There’s Suffering on Both Sides
By Jesse Singal - Jan 5th, 2009 at 11:48 amGlenn Greenwald makes an exceedingly basic point that’s worth taking a moment to think about:
I can’t express how many emails I’ve received in the last week from people identifying themselves as “liberals” (and, overwhelmingly, American Jews); telling me that they agree with my views in almost all areas other than Israel; and then self-righteously insisting that I imagine what it’s like to live in Southern Israel with incoming rocket fire from Hamas, as though that will change my views on the Israel/Gaza war. Obviously, it’s not difficult to imagine the understandable rage that Israelis feel when learning of another attack on Israeli civilians, in exactly the way that American rage over the 9/11 attacks was understandable. But just as that American anger didn’t justify anything and everything that followed, the fact that there are indefensible attacks on Israeli civilians doesn’t render the (far more lethal) attacks on Gaza either wise or just — as numerous Jewish residents of Sderot themselves are courageously arguing in opposing the Israeli attack.
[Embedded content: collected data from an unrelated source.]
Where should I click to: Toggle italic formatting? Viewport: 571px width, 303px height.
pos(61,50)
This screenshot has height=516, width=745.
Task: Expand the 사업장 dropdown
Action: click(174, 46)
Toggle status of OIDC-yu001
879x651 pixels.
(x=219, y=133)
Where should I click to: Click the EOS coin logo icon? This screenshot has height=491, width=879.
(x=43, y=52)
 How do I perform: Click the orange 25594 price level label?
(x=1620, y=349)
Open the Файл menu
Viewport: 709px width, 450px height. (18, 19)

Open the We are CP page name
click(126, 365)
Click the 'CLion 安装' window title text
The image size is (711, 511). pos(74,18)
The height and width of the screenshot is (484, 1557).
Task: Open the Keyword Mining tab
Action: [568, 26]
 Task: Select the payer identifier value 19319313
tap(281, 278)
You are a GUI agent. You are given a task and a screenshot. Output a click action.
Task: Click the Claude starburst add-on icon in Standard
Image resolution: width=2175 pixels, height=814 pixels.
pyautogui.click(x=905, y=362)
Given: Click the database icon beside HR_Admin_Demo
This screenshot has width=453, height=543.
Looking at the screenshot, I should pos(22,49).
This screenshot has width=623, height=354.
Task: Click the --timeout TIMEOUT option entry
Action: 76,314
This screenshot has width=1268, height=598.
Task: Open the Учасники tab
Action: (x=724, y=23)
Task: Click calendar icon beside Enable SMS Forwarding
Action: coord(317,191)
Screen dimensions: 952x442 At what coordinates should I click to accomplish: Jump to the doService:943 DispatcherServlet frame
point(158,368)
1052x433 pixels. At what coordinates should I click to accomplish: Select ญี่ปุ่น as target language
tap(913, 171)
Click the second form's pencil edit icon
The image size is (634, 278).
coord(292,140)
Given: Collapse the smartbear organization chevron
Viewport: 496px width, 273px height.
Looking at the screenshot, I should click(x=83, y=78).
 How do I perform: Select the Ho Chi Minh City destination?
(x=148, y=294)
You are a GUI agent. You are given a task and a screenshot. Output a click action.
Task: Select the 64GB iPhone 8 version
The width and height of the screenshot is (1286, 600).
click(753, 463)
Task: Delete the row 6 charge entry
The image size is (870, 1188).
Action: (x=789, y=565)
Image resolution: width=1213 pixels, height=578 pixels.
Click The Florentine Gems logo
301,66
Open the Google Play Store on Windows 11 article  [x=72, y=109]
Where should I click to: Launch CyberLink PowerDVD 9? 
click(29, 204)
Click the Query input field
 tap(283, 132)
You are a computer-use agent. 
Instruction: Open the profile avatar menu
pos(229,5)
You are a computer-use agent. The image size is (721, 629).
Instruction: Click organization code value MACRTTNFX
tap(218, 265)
More to the point: for those who insist that others put themselves in the position of a resident of Sderot — as though that will, by itself, prove the justifiability of the Israeli attack — the idea literally never occurs to them that they ought to imagine what it’s like to live under foreign occupation for 4 decades (and, despite the 2005 “withdrawal from Gaza,” Israel continues to occupy and expand its settlements on Palestinian land and to control and severely restrict many key aspects of Gazan life). No thought is given to what it is like, what emotions it generates, what horrible acts start to appear justifiable, when you have a hostile foreign army control your borders and airspace and internal affairs for 40 years, one which builds walls around you, imposes the most intensely humiliating conditions on your daily life, blockades your land so that you’re barred from exiting and prevented from accessing basic nutrition and medical needs for your children to the point where a substantial portion of the underage population suffers from stunted growth. [all emphasis his]
In other words: Yes, it would suck to live in Sderot and have to deal with random rocket fire. It would, in fact, be a nightmare in certain regards. But to repeatedly point out this fact while turning a blind eye to what Palestinians up against isn’t just morally indefensible–it also ignores some of the very roots of the conflict.